- **SUPPLIED MATERIAL**:
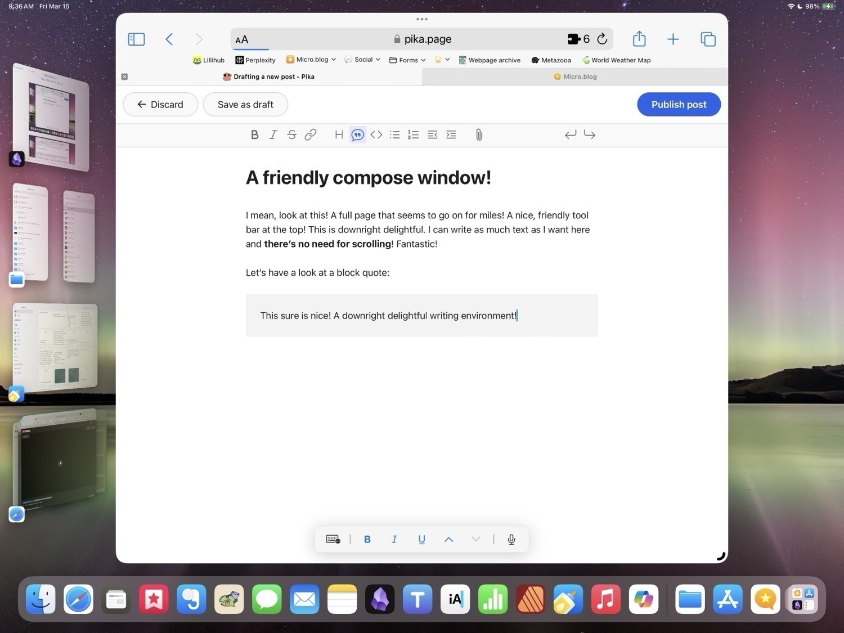Image resolution: width=844 pixels, height=633 pixels.
Task: Expand the Micro.blog bookmarks menu
Action: coord(310,60)
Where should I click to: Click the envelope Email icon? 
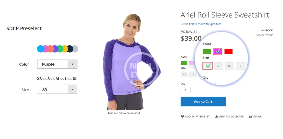pyautogui.click(x=250, y=117)
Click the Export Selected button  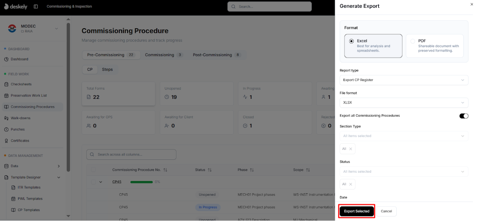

- **EXERCISE PROMPT**: Retype the lines from the one containing "Where should I" down to the last line of the records, both included, exactly and nothing more. Pictures stay out.

- **RESULT**:
Where should I click to: Click the envelope Email icon? 
pyautogui.click(x=250, y=117)
Click the Export Selected button  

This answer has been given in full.